[Complete the following]
1. Please list every bill the writer names in the forum text's sentence that begins "but I pay".
2. In the forum text, what does the writer's wife think the therapist did?

[Reading text]
-.-.-
Mindy your wife misunderstands how a good counselor works.  They are not there to validate or direct you to a decision.  The purpose is to provide clarity and guide a person to a choice that works for them in their situation.  A good counselor will try to open up a person to consider all the opportunities and not just focus on the path they walked in with.  If that was the case, why go?  The bottom line is there is no "convincing" going on.  We should arrive at our conclusion with an open mind and free will.

Jani   

Unfortunately, my wife doesn't believe that. she thinks my therapist is the one who put being transgender in my head. My wife refuses to talk to me about any of it. just last night we watched the Family guy episode concerning the Emys the first part was peter trying to be trans like the Transparent series. I was sitting right next to my wife. I could just sense the distaste she had for Transgenders.

Almost shocked that she didn't say anything.

 

In one of our arguments my wife said. that I could have "my" money. I don't think she realizes that I am the one who pays all the bills. I know she knows that I pay the rent. As she takes it out of our account the first of very month. but I pay gas, electric, internet, phone, and TV, Oh and the motorcycle payment. Plus my own credit cards. She pays the truck payment, (I do insurance for all our vehicle plus my middle sons and the truck my youngest is buying from us) and her one credit card.
-.-.-
[Dataset]
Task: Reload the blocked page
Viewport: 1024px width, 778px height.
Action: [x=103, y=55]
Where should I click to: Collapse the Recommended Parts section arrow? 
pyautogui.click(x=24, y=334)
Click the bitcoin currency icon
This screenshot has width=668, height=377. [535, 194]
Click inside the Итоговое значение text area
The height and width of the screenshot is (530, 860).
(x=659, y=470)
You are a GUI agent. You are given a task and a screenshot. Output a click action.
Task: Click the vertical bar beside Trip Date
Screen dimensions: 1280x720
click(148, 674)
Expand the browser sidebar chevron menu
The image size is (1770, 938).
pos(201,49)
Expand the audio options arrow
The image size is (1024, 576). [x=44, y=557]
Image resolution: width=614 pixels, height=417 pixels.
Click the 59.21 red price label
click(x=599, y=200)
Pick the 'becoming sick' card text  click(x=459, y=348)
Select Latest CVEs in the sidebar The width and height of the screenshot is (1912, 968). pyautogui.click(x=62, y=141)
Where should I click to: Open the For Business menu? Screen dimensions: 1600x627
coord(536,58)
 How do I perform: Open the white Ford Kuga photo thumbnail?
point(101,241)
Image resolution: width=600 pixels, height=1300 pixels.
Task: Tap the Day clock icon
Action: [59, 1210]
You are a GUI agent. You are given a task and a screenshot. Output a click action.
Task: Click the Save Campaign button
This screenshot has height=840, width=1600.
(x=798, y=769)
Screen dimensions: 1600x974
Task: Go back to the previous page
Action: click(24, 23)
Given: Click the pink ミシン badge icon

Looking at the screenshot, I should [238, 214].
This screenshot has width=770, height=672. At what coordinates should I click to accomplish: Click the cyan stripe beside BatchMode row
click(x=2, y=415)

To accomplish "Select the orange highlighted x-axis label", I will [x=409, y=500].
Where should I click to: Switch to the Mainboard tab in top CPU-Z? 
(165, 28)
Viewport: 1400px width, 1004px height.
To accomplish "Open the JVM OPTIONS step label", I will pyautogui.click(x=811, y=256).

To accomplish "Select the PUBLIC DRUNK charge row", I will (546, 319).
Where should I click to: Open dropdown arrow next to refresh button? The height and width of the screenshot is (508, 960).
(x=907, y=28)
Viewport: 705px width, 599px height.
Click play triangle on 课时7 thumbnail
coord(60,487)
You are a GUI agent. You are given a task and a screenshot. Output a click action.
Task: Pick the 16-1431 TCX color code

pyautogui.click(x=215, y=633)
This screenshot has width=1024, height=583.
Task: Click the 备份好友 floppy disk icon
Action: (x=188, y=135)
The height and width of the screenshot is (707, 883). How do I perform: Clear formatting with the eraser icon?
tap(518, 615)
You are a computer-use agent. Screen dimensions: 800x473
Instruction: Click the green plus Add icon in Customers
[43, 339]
-.-.-
[List of answers]
1.
Gas
Electric
Internet
Phone
TV
Motorcycle payment

2. She thinks the therapist put being transgender in the writer's head.